▶ _TASK DETAILS_
Only the lines from the one containing "At what coordinates should I click to accomplish: Click the zone" through the last line below belong in your copy; transcribe them exactly and omit any pictures.

▶ _PROVIDED DATA_
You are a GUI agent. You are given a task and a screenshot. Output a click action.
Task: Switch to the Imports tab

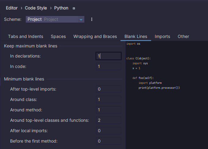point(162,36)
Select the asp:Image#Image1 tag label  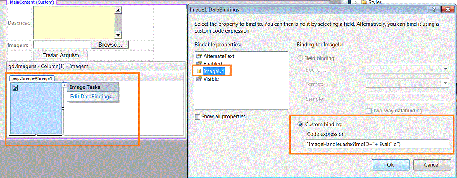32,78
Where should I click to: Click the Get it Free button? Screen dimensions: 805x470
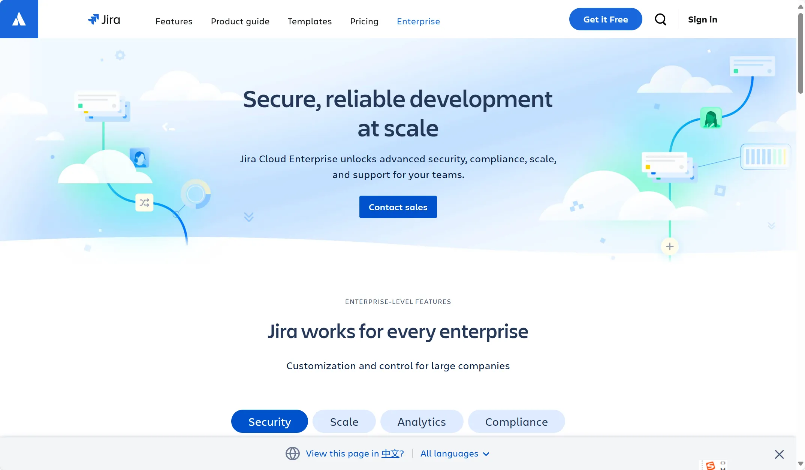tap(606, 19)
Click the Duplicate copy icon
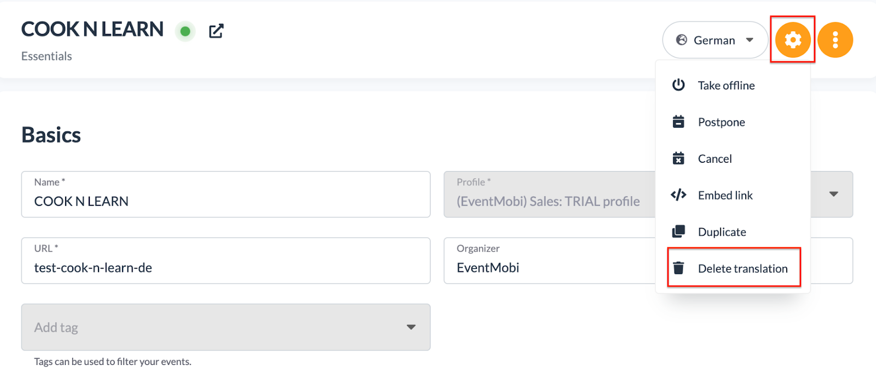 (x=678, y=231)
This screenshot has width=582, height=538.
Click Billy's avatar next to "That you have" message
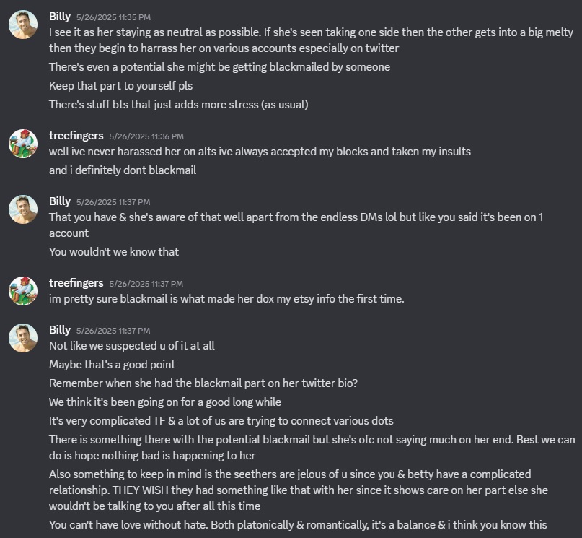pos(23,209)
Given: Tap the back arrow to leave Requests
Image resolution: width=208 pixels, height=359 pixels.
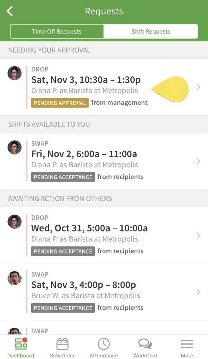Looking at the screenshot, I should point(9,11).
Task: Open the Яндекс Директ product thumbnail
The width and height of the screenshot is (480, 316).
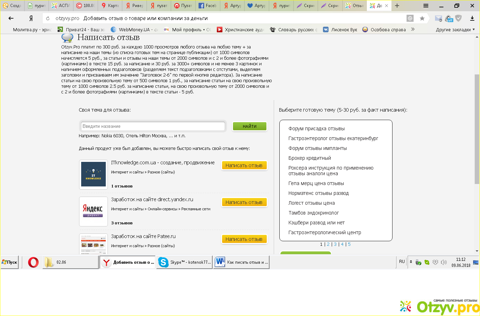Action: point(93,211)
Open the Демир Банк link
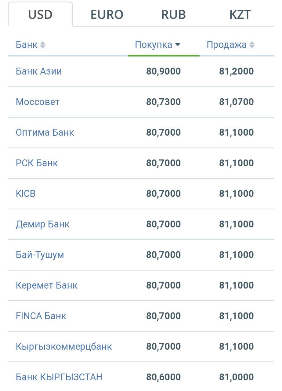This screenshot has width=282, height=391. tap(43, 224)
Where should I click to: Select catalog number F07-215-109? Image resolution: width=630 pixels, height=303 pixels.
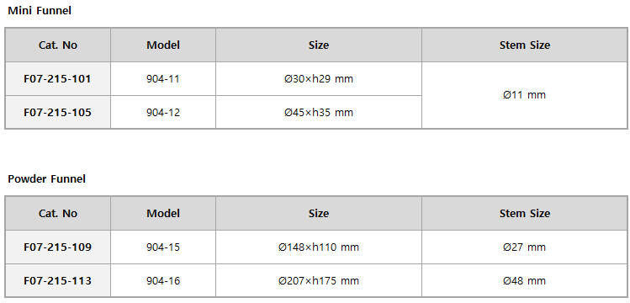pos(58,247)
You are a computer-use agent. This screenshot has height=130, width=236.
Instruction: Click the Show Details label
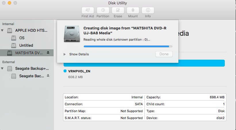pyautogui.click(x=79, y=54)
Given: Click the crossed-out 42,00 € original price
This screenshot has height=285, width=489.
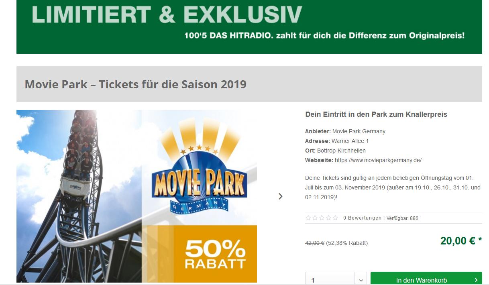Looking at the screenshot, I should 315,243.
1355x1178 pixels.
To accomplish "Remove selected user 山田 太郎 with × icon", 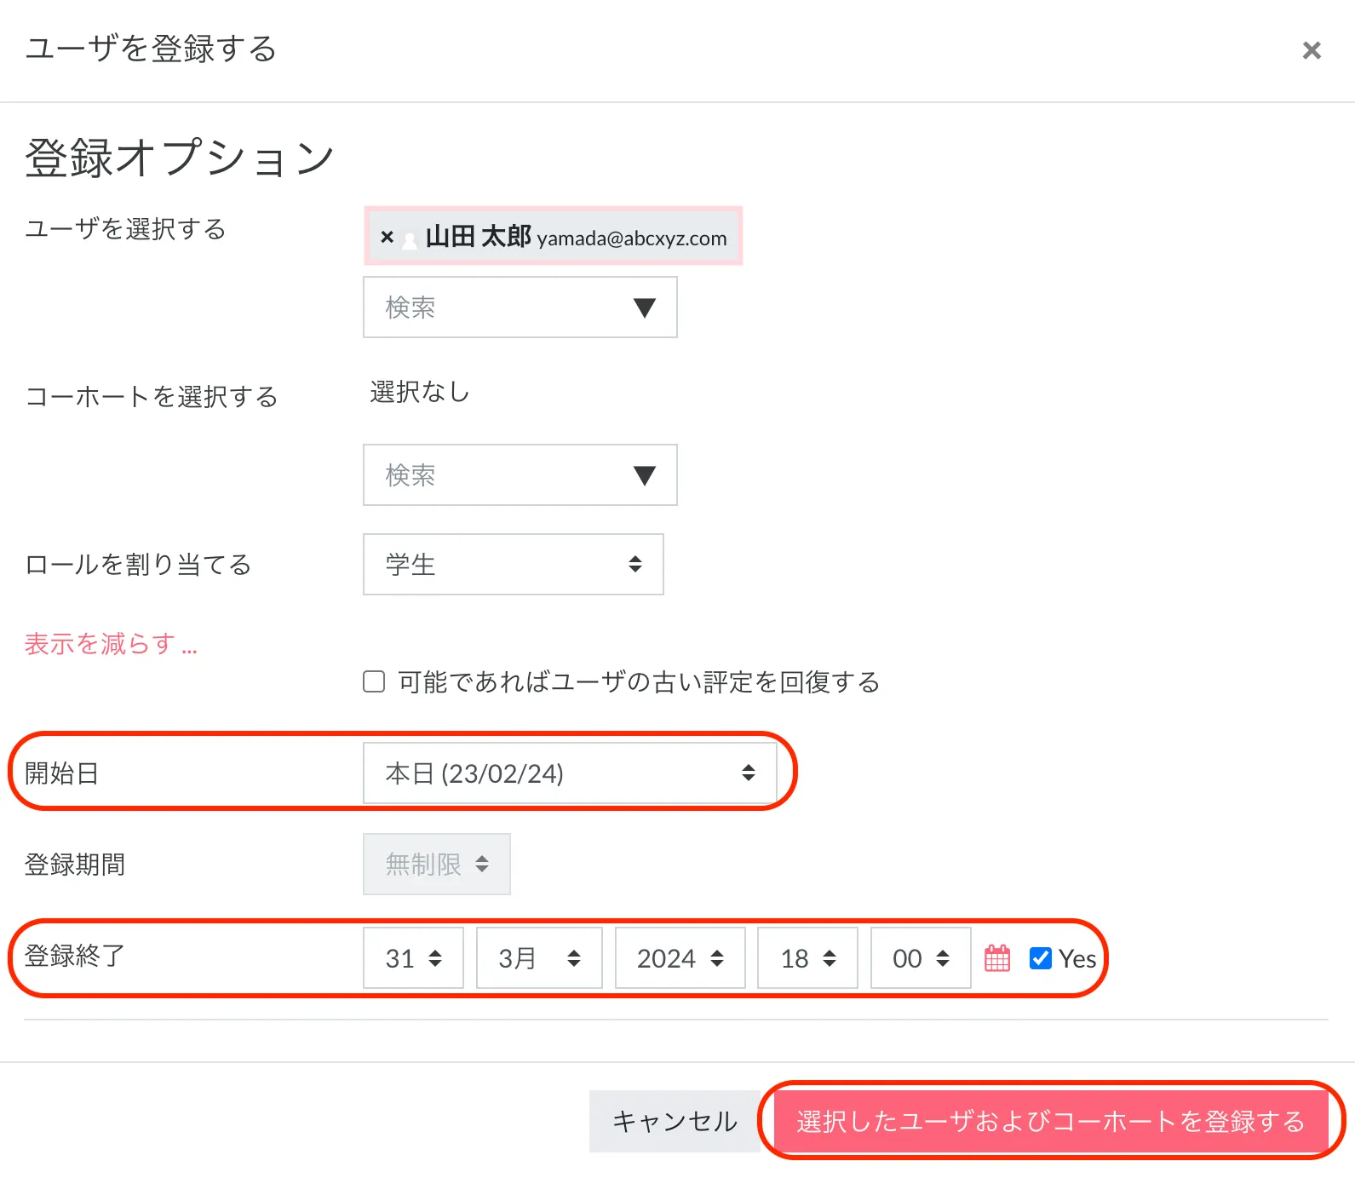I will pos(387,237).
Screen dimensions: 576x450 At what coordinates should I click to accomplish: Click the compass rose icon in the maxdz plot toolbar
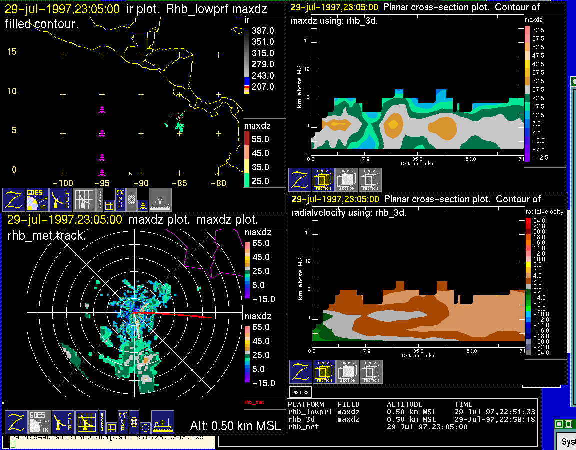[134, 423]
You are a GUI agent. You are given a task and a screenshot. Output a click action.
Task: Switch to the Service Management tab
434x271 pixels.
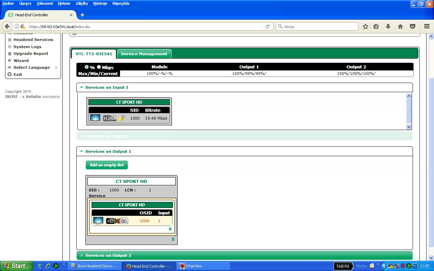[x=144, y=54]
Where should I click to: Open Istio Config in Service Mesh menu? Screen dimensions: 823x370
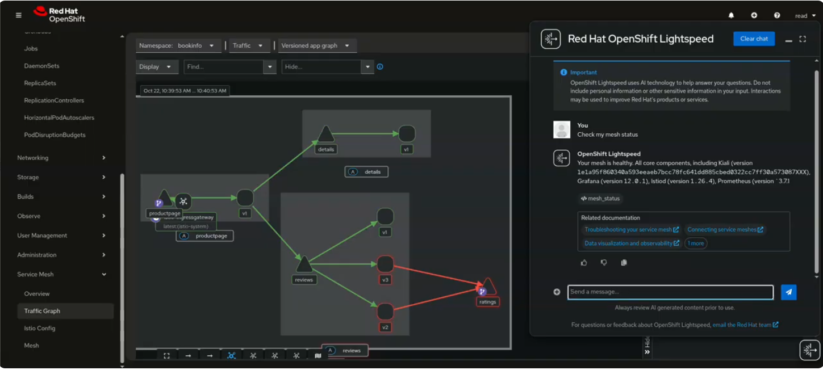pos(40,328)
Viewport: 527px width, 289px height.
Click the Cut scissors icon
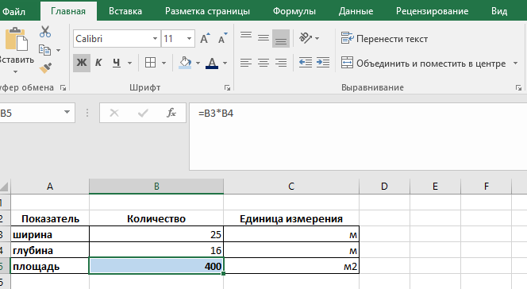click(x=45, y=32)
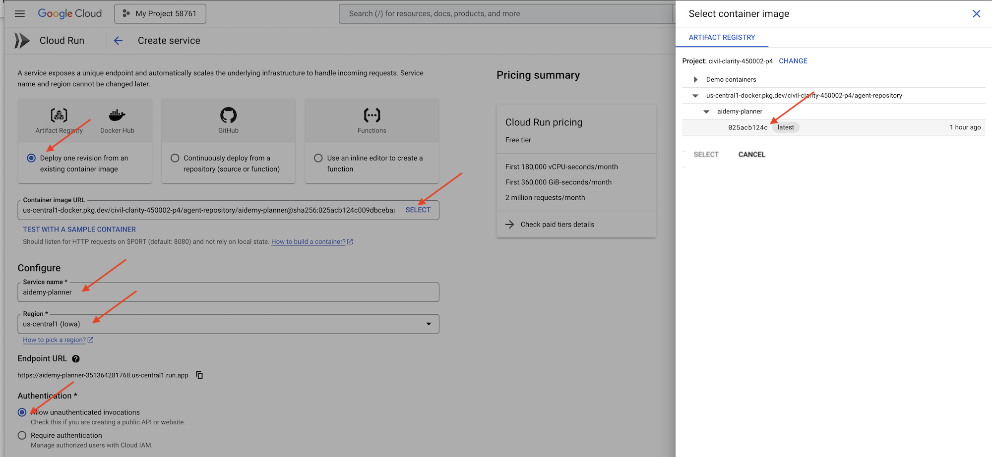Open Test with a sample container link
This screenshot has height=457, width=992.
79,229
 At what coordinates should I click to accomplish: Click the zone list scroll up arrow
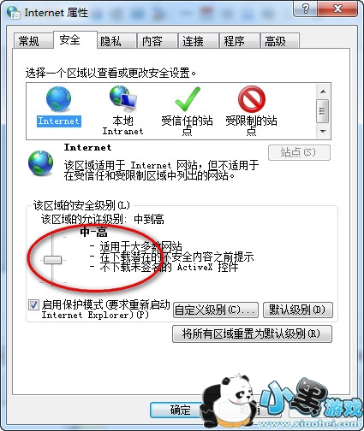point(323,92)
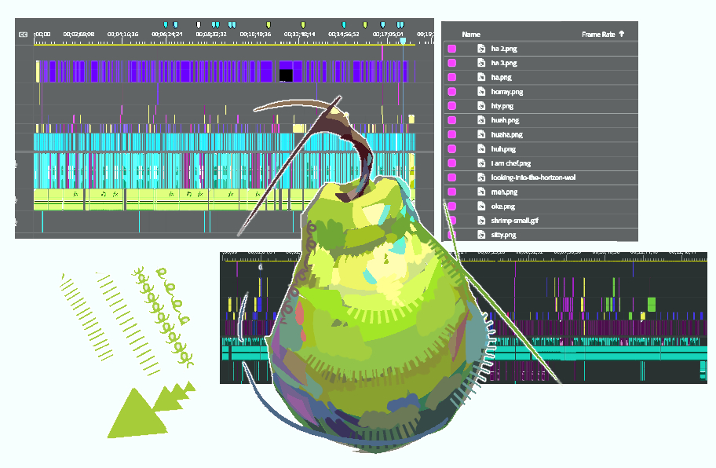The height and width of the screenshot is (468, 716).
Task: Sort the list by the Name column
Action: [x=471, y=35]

▶ _WRITTEN REPLY_
 At what coordinates should I click to accomplish: Click the zone list scroll up arrow
point(323,92)
The height and width of the screenshot is (468, 716).
Task: Sort the list by the Name column
Action: [x=471, y=35]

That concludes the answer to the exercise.